No pressure following it up then.

But follow-up, he did. And his second novel, This Is the Ritual, is a different beast altogether, in that it isn’t a “novel” as such.

This Is the Ritual is a series of linked short stories set in various locations,” Doyle tells me. “Mexico, Berlin, Paris, London, San Francisco, Dublin. The stories depict characters in desperate situations: sexual obsession, despair, madness, isolation and exile. That all sounds heavy, but they are humorous stories. A drifting figure named ‘Rob Doyle’ also appears throughout the book, often coming in for slander.”

He says he wrote many of the stories while working on drafts of Here Are the Young Men, “when I needed a break and wanted to have fun with new ideas and styles. I’m proud that it’s a collection which tries out all kinds of new ways of telling a story, blurring the line between essay and fiction for example. There’s also a lot of autofiction, as the French would call it.”

His first novel was met with such critical acclaim that I wonder exactly how difficult was the “difficult second novel”?

“Well, it wasn’t a novel! It was easier to write than Here Are the Young Men because that book nearly killed me, driving me to the edge of despair and sometimes over it. I had tremendous fun writing these stories, making myself laugh, plunging deep into the weird, the horrific and the awesome.”

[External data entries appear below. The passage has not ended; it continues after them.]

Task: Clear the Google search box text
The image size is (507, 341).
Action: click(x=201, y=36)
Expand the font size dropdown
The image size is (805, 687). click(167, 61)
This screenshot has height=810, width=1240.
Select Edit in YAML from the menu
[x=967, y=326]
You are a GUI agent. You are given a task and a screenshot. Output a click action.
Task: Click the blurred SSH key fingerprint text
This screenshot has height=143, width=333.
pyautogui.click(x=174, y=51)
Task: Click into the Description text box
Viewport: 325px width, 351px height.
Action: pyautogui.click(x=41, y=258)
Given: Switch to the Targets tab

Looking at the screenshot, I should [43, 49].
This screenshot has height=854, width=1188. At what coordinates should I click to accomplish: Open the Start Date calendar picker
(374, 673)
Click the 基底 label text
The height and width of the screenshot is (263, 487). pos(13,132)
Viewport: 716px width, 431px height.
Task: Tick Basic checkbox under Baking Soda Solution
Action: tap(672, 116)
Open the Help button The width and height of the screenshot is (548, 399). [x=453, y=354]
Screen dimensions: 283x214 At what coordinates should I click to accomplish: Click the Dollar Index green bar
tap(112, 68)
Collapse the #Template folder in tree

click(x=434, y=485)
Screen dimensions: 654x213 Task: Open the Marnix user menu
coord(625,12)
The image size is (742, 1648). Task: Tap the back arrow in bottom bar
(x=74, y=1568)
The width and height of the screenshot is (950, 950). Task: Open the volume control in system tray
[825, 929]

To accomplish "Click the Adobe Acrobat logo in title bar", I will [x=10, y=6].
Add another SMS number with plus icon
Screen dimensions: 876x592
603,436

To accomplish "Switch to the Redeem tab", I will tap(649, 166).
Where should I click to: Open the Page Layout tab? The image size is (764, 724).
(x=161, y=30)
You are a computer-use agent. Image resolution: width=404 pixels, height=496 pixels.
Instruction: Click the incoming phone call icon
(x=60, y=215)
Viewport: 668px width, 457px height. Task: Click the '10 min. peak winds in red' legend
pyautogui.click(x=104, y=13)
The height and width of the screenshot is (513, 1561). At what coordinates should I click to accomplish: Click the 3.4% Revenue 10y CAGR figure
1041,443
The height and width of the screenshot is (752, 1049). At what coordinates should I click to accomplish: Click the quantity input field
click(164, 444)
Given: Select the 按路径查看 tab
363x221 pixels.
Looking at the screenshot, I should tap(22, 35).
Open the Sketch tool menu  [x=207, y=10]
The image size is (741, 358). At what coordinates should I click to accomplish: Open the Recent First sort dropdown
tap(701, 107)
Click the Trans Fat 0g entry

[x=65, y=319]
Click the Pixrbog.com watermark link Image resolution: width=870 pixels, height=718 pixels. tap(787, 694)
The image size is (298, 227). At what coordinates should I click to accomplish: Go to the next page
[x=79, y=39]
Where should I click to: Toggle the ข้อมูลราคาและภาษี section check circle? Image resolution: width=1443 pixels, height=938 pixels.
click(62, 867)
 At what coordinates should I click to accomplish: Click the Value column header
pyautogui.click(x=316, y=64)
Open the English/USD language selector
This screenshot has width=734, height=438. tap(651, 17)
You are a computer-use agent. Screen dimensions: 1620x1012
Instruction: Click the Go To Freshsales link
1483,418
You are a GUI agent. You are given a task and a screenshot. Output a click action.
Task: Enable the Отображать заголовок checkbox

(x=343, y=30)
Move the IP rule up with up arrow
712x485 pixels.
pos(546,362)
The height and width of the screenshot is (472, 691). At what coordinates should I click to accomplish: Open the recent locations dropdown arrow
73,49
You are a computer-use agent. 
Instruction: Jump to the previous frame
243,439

Here Are the Young Men is – as Doyle describes it – “a novel set in Dublin in 2003 … about a bunch of hard-drinking, drug-abusing, fairly disturbed youngsters, who have finished school” and is reflective of life in Ireland for a certain generation during the first decade of the 21st century. I ask Doyle if the stories in This Is the Ritual – and the characters in them – are reflective of what is happening in Ireland in 2016?

Rob Doyle. Photo by Al Higgins
Rob Doyle. Photo by Al Higgins

“Not really,” he says. “These are stories about characters who are in flight from Ireland, or who have been broken or traumatised by it. Our fundamental situation – adrift in the cosmos – is perplexing and terrifying. That has little to do with nationality. These are characters afflicted with a deeper loneliness, tumbling through the void, clinging to their delusions or their obsessions.”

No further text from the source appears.